## start
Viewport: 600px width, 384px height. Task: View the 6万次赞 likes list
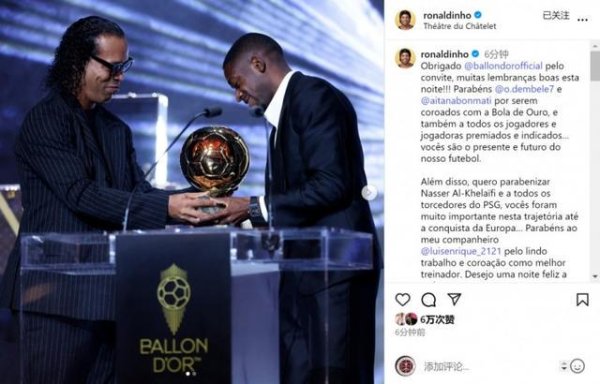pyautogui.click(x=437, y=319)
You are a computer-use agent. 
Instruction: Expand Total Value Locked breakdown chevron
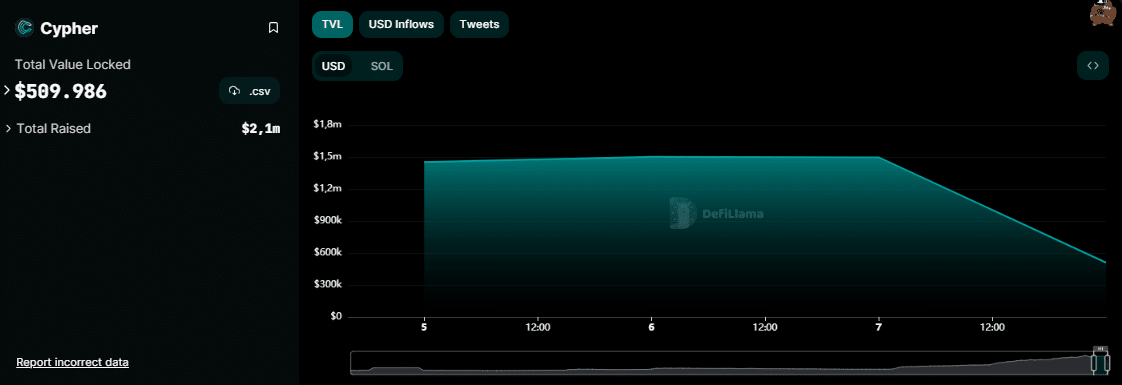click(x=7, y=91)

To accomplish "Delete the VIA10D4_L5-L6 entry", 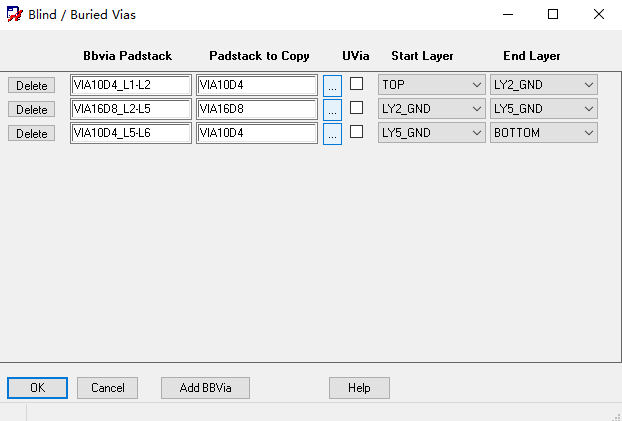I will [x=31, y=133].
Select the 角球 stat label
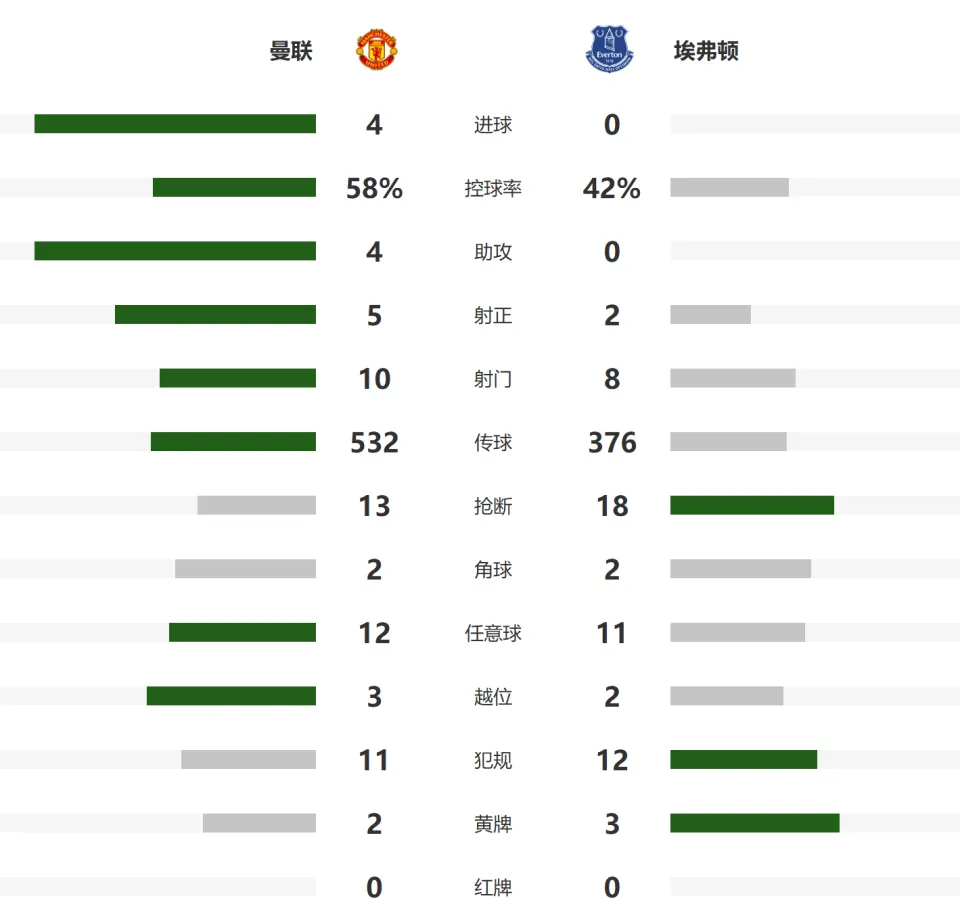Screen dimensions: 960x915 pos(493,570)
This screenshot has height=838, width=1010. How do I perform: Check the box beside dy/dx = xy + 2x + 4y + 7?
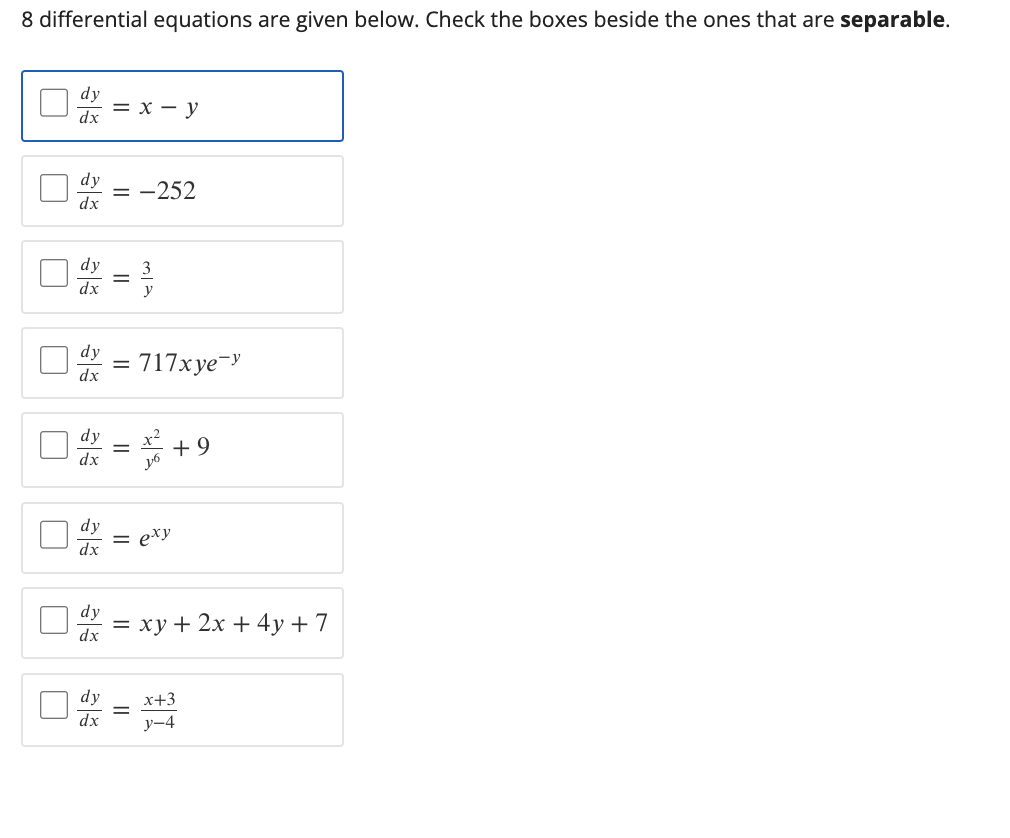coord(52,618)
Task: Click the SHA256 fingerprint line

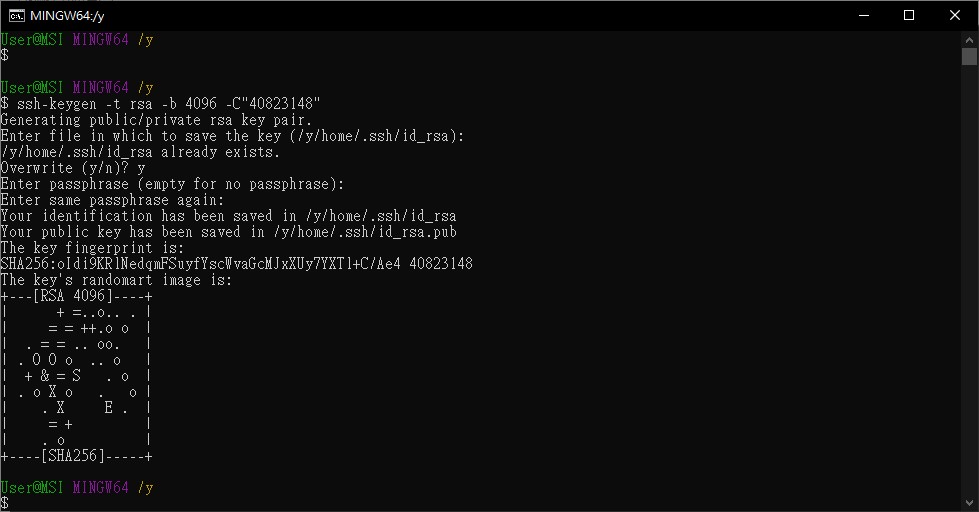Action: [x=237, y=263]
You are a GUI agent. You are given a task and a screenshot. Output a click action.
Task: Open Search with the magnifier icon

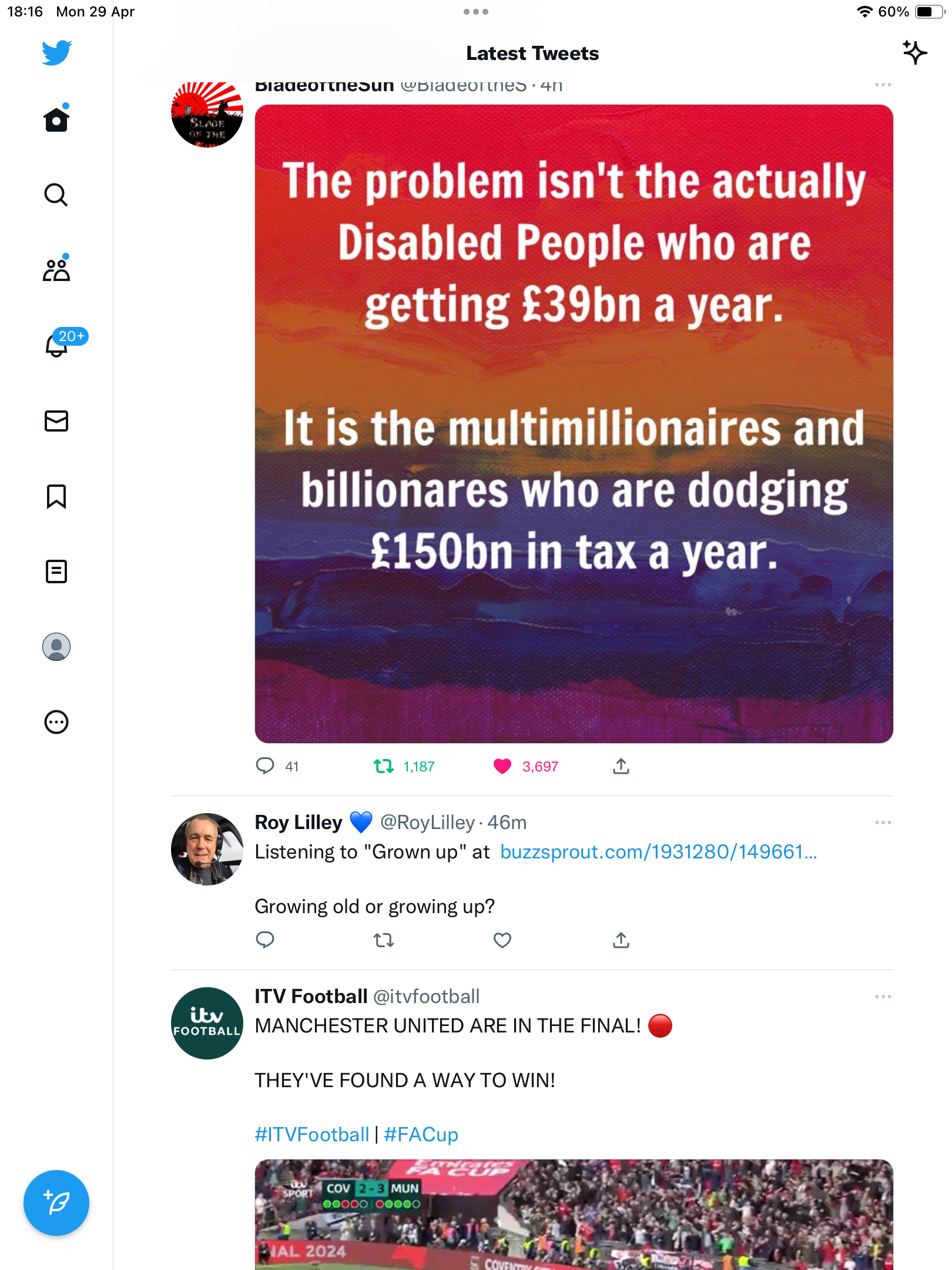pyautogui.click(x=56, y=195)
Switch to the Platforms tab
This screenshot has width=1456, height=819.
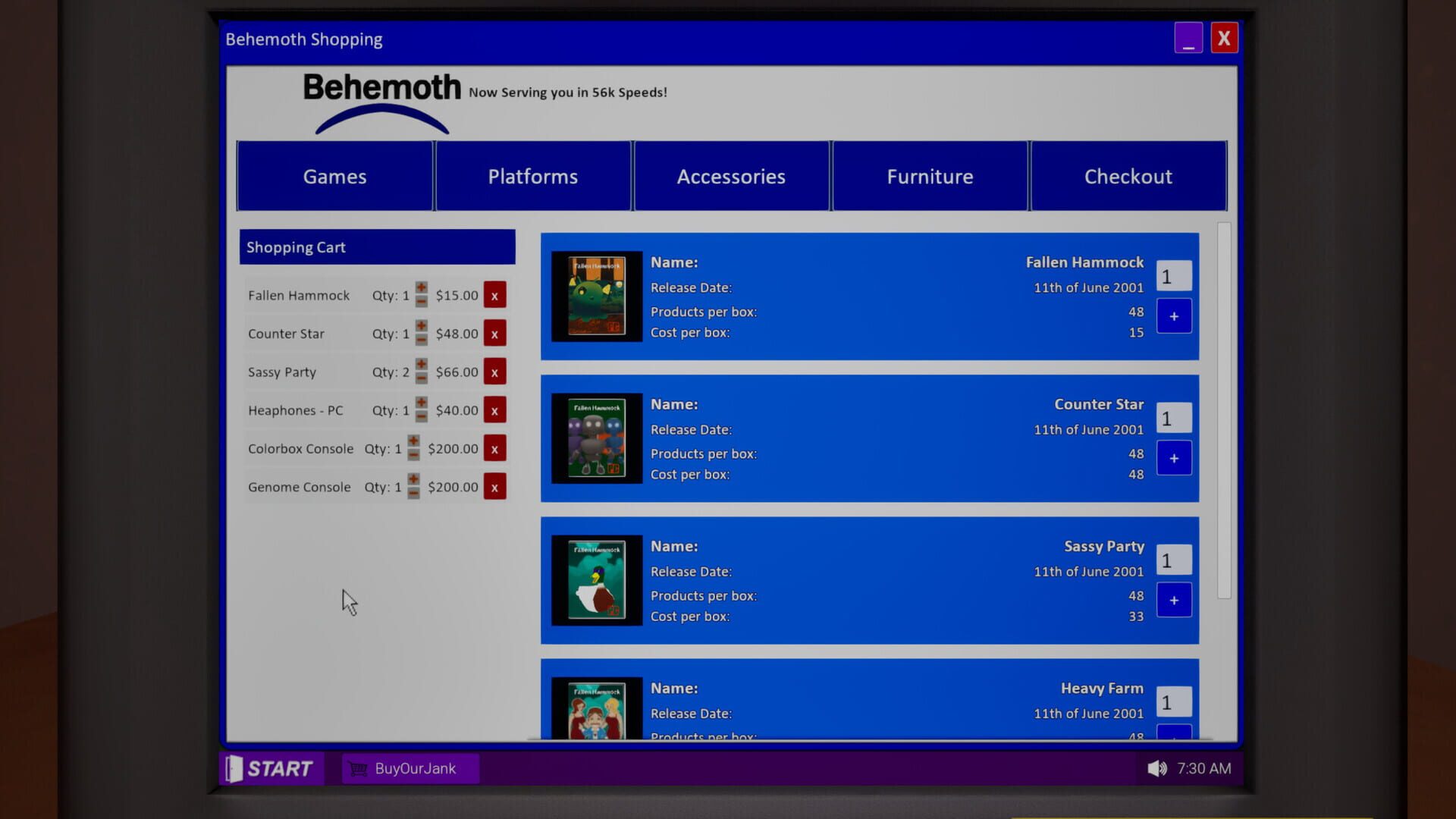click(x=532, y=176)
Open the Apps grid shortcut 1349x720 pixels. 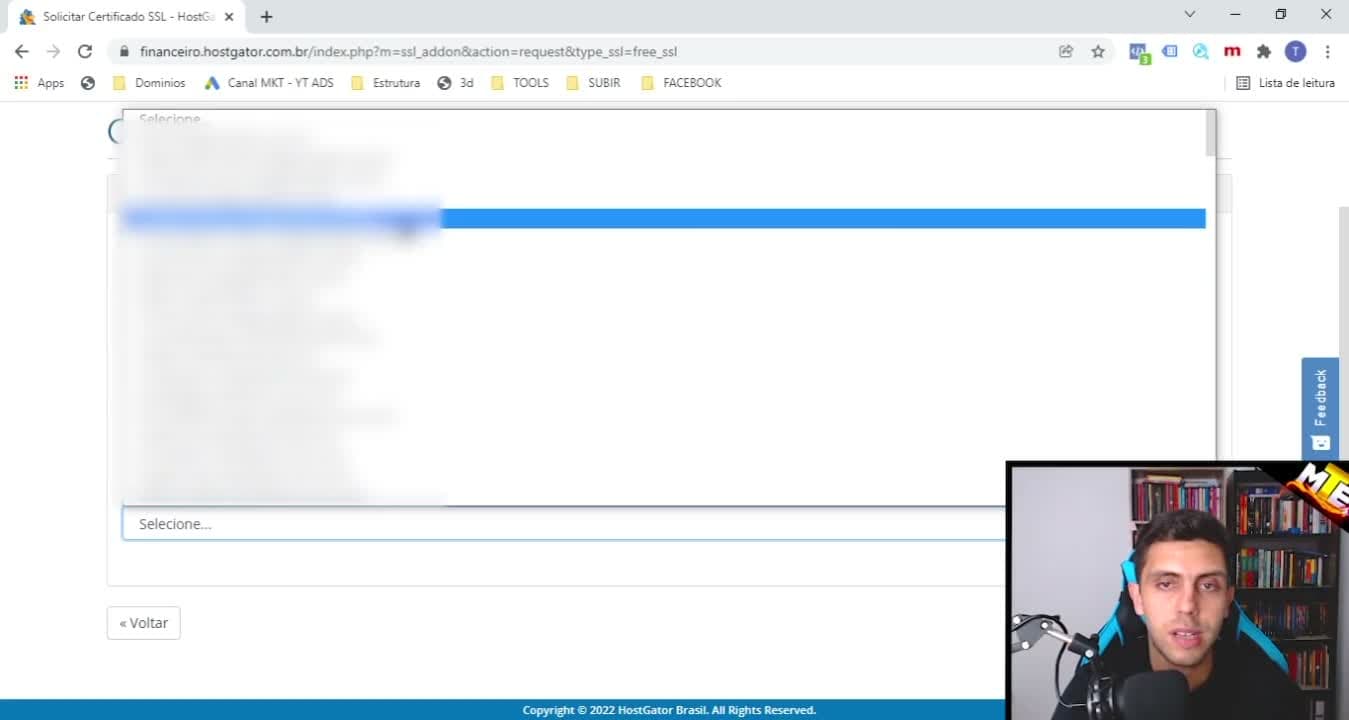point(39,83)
## end
The problem
Find every line in the data above that contains the string "height", and copy each of those lines in full.

Reply
Viewport: 600px width, 384px height. Task: View the 6万次赞 likes list
This screenshot has height=838, width=1010. How do I perform: Check the box beside dy/dx = xy + 2x + 4y + 7?
This screenshot has width=1456, height=819.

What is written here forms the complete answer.